Una volta constatato come la valutazione di credibilità delle dichiarazioni del richiedente asilo sia il risultato di una decisione compiuta alla stregua dei criteri indicati nel D.Lgs. n. 251 del 2007, art. 3, è sufficiente aggiungere che la stessa costituisce un apprezzamento di fatto rimesso al giudice del merito, censurabile in questa sede solo ai sensi dell’art. 360 c.p.c., comma 1, n. 5, come omesso esame circa un fatto decisivo per il giudizio che è stato oggetto di discussione tra le parti, come mancanza assoluta della motivazione, come motivazione apparente, come motivazione perplessa ed obiettivamente incomprensibile.
Si deve, invece, escludere l’ammissibilità della prospettazione di una diversa lettura e interpretazione delle dichiarazioni rilasciate dal richiedente, nel senso proposto in ricorso, trattandosi di censura attinente al merito; censure di questo tipo si riducono, infatti, all’allegazione di un’erronea ricognizione della fattispecie concreta a mezzo delle risultanze di causa, che però è estranea all’esatta interpretazione della norma e inerisce alla tipica valutazione del giudice di merito, la quale è sottratta al sindacato di legittimità (Cass. 3340/2019).

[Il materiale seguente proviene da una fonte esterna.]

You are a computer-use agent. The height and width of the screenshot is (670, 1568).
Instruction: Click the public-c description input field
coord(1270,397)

6. Il secondo motivo di ricorso lamenta la violazione del D.Lgs. n. 251 del 2007, art. 14, lett. b) e c), in combinato disposto con il D.Lgs. n. 25 del 2008, art. 8, perché i giudici distrettuali non hanno adeguatamente valorizzato la condizione di generalizzata instabilità esistente nel Kashmir, dove permane un’ampia violazione dei diritti umani, al fine di riconoscere la protezione sussidiaria D.Lgs. n. 251 del 2007, ex art. 14, lett. c).

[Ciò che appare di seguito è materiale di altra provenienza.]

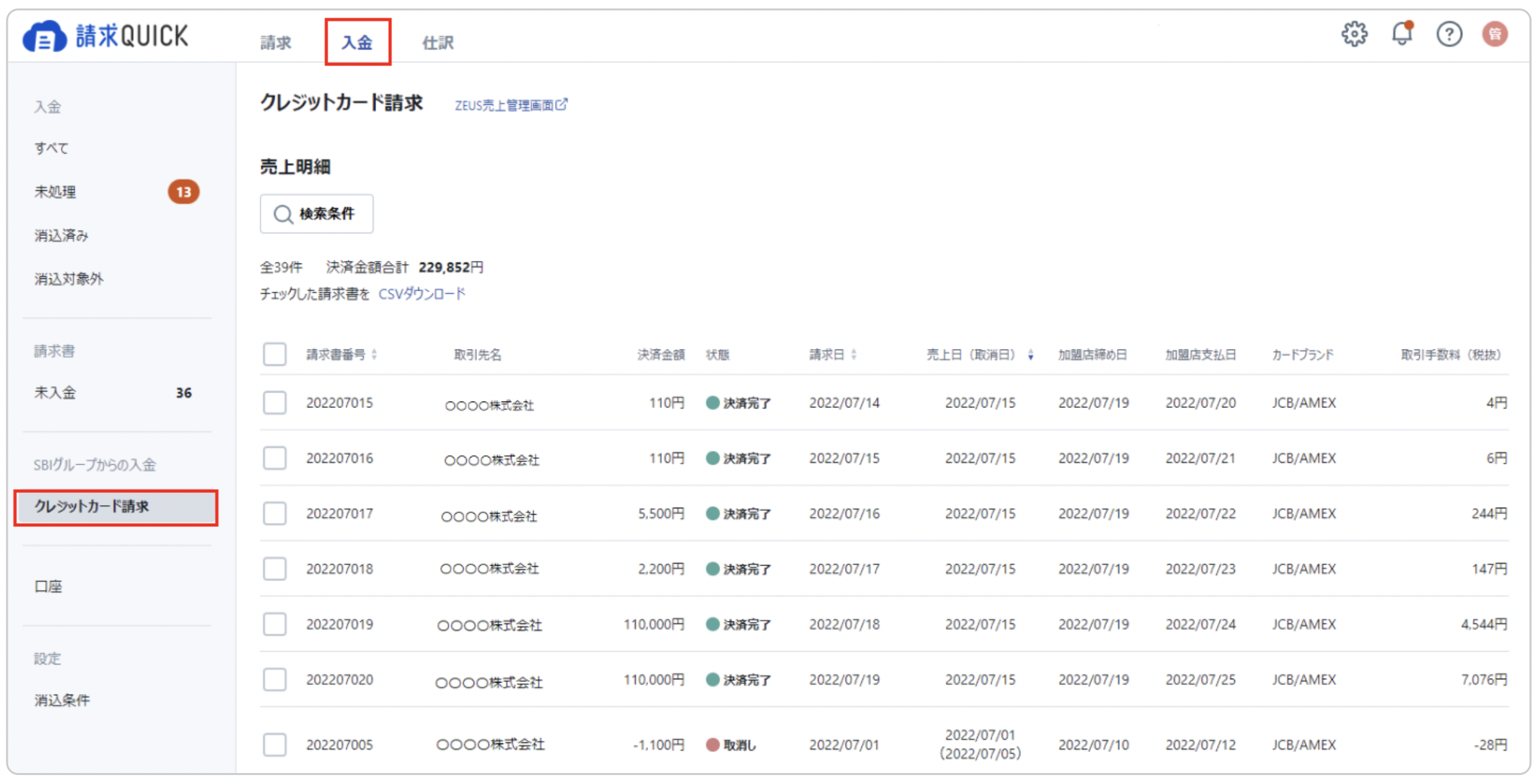Open the settings gear icon
This screenshot has height=784, width=1539.
[x=1354, y=34]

7. Il motivo è inammissibile.
La giurisprudenza di questa Corte è ferma nel ritenere che “ai fini del riconoscimento della protezione sussidiaria, a norma del D.Lgs. n. 251 del 2007, art. 14, lett. c), la nozione di violenza indiscriminata in situazioni di conflitto armato, interno o internazionale, in conformità con la giurisprudenza della Corte di giustizia UE (sentenza 30 gennaio 2014, in causa C-285/12), deve essere interpretata nel senso che il conflitto armato interno rileva solo se, eccezionalmente, possa ritenersi che gli scontri tra le forze governative di uno Stato e uno o più gruppi armati, o tra due o più gruppi armati, siano all’origine di una minaccia grave e individuale alla vita o alla persona del richiedente la protezione sussidiaria; il grado di violenza indiscriminata deve aver pertanto raggiunto un livello talmente elevato da far ritenere che un civile, se rinviato nel Paese o nella regione in questione correrebbe, per la sua sola presenza sul territorio, un rischio effettivo di subire detta minaccia” (Cass. 18306/2019).
Non assumono, invece, alcuna rilevanza situazioni (quali la condizione di generalizzata instabilità e ampia violazione dei diritti fondamentali addotte nel motivo in esame) che, per la loro intrinseca diversità dalla condizione tipizzata dalla norma, non sono ad essa riconducibili, dato che il rischio di danno grave cui si riferisce il D.Lgs. n. 251 del 2007, art. 14, lett. c), è esclusivamente quello che deriva dalla violenza indiscriminata nella situazione di conflitto armato in corso nello Stato di provenienza (Cass. 14350/2020).
8. Il terzo motivo di ricorso si duole della violazione del art. 5 T.U.I., comma 6, e art. 19 T.U.I., in relazione all’art. 10 Cost., comma 3, perché la Corte di merito non ha adeguatamente valutato la condizione di vulnerabilità dell’Hussain, tenendo conto della situazione di assoluta precarietà e violazione delle libertà democratiche esistente nella regione di provenienza, né si è curata di effettuare un giudizio di comparazione fra lo stato in cui il migrante si sarebbe trovato a vivere in caso di rimpatrio e la condizione di integrazione raggiunta all’interno del paese ospitante.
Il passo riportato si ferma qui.